▶ Work to be completed:
Everything in the records below from the line containing "Task: Switch to the Statistics tab" through the line containing "The image size is (1512, 785)." is to be reproduced exactly, those two lines included; no picture is to be copied.

++++ Data for review

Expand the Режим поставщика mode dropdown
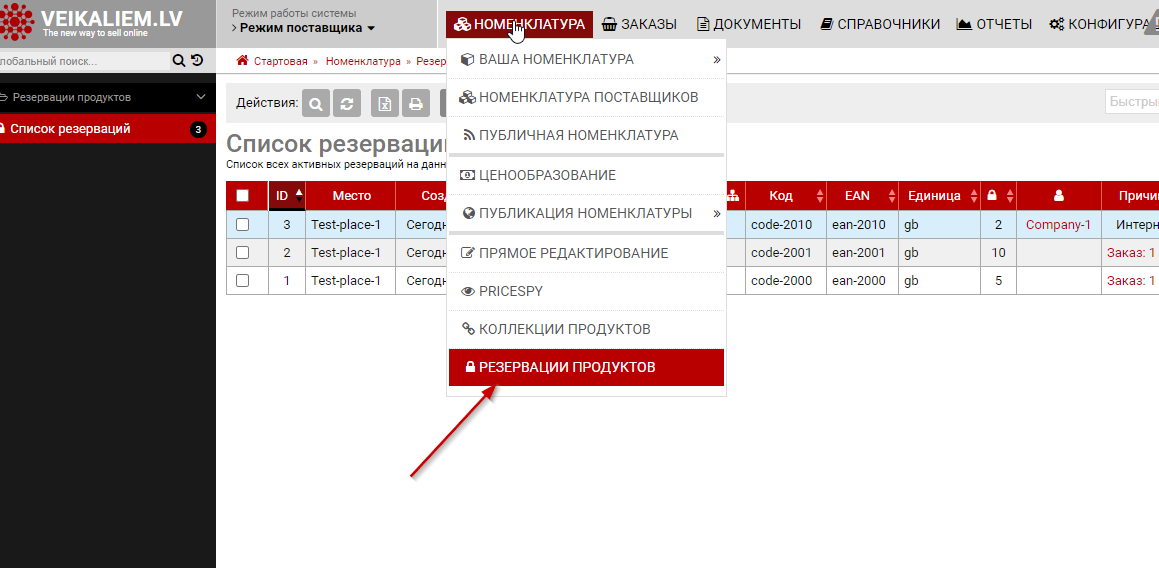1159x568 pixels. [x=308, y=28]
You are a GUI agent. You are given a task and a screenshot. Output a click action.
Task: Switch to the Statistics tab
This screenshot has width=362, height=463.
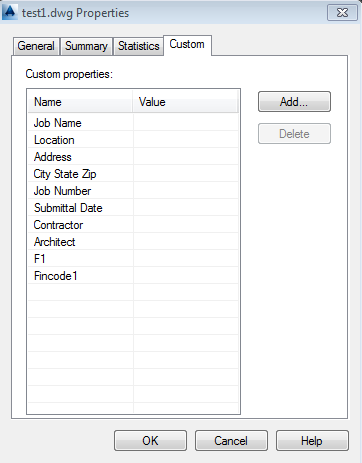click(x=139, y=46)
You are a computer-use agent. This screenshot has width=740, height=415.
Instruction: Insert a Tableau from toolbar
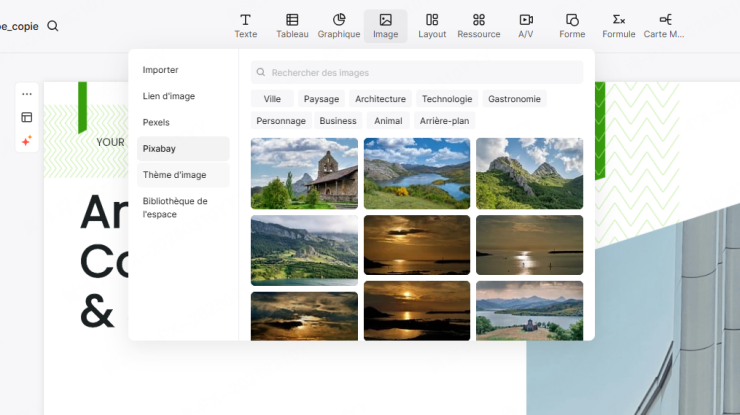pyautogui.click(x=292, y=25)
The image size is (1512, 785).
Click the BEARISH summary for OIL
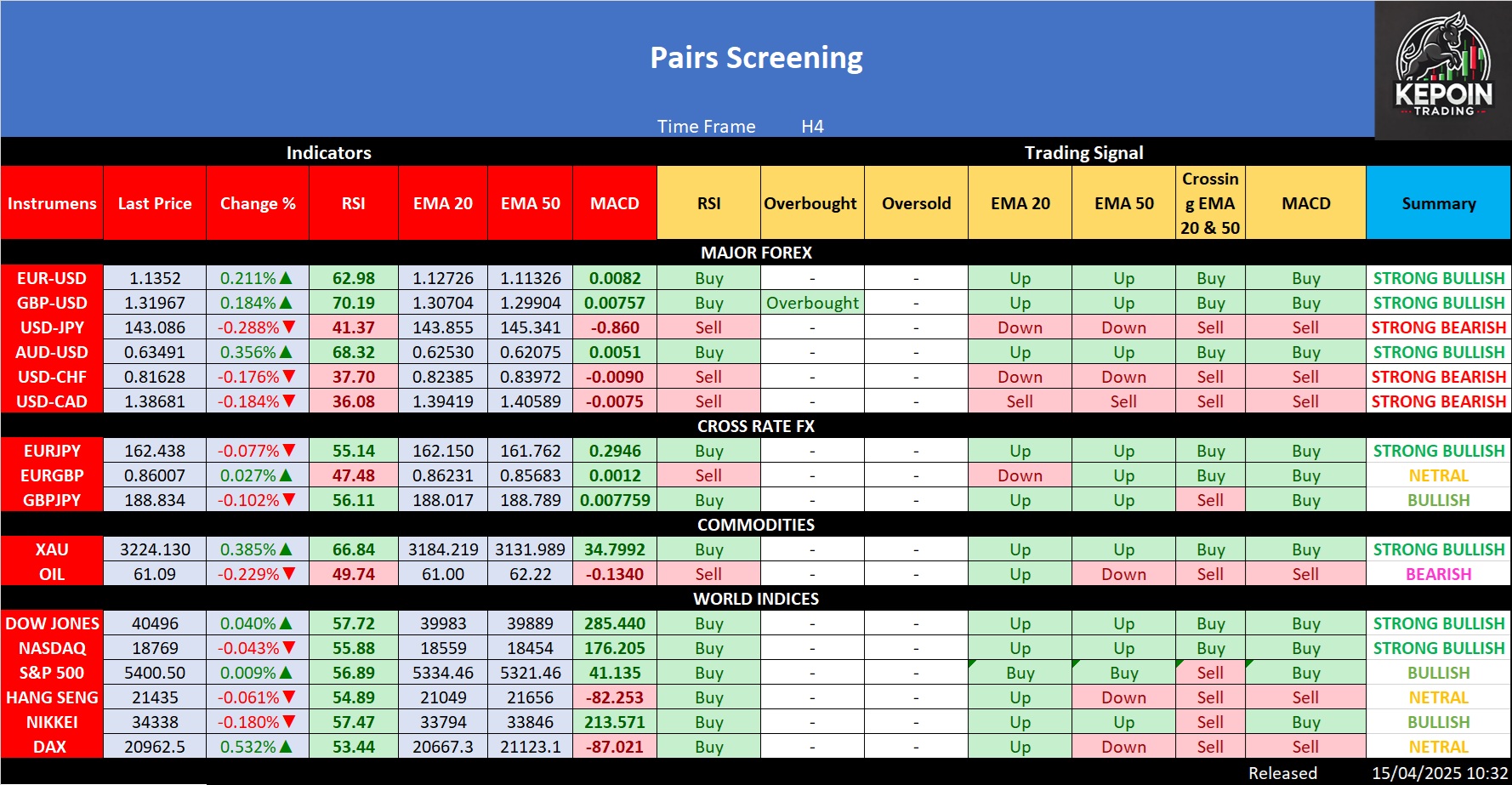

++++++++

▶ Problem solution:
Task: Switch to the Statistics tab
This screenshot has width=362, height=463.
click(x=139, y=46)
You are a computer-use agent. This screenshot has width=740, height=415.
Instruction: Insert a Tableau from toolbar
pyautogui.click(x=292, y=25)
The image size is (1512, 785).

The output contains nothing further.